Most likely, Watts says, Flack left his home in North Carolina with a one-way train ticket to
West Virginia and the promise to send money
to his parents and five younger siblings. He would never see them again.
"Young, healthy people breaking down"
Soon after construction began, men were already getting sick and dying at the tunnel.
"Each and every day I worked in that tunnel, I helped carry off 10 to 14 men who was overcome by the dust," a Hawks Nest worker recalled in a 1936 newsreel. Photos taken during construction show ghostly images of workers shrouded in clouds of white dust.
According to Union Carbide documents, 80 percent of the workers became ill, died or walked off the job after six months.
The Union Carbide and Carbon Corp. began constructing the 3-mile tunnel in the spring of 1930. The company wanted to divert water from the New River to a plant downstream to generate power for iron smelting.

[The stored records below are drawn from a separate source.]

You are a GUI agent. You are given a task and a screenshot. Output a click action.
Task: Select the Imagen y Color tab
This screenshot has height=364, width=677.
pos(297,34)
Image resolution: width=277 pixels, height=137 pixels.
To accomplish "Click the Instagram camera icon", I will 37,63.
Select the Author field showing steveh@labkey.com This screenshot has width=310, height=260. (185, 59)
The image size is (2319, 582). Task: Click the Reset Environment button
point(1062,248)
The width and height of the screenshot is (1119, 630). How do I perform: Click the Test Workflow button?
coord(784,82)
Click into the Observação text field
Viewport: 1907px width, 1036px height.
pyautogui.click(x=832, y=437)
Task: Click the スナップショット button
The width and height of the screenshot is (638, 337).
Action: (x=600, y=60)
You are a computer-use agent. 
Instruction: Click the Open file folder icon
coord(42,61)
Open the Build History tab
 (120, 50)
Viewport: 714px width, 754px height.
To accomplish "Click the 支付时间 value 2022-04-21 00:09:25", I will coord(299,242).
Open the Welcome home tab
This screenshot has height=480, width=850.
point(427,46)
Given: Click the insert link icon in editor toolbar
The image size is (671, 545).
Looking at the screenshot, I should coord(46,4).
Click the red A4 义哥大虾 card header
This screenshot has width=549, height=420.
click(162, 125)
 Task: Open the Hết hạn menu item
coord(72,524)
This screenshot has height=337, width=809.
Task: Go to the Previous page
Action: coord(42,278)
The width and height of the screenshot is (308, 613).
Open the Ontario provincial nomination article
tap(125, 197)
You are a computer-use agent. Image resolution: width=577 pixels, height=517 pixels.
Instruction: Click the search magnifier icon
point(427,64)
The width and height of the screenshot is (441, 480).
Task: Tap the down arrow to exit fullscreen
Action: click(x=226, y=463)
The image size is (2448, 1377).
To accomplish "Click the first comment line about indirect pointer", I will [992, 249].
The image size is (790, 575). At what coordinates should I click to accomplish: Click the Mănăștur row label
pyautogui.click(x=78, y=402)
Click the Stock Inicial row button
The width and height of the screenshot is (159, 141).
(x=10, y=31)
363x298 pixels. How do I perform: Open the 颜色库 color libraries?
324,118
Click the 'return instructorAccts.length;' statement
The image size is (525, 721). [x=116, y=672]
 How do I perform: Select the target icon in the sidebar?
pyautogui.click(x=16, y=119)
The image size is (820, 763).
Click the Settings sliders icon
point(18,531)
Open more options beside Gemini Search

Nearly 3,000 workers labored in shifts of 10 or 15 hours. The tunnel, projected to be completed in four years, wrapped in 18 months. Workers drilled holes and then stacked dynamite to blast through sandstone.
An African-American man poses with others in the photo above while working on the Hawks Nest Tunnel in 1932. Thousands of black men came to West Virginia to work on the project, making up the vast majority of the workforce.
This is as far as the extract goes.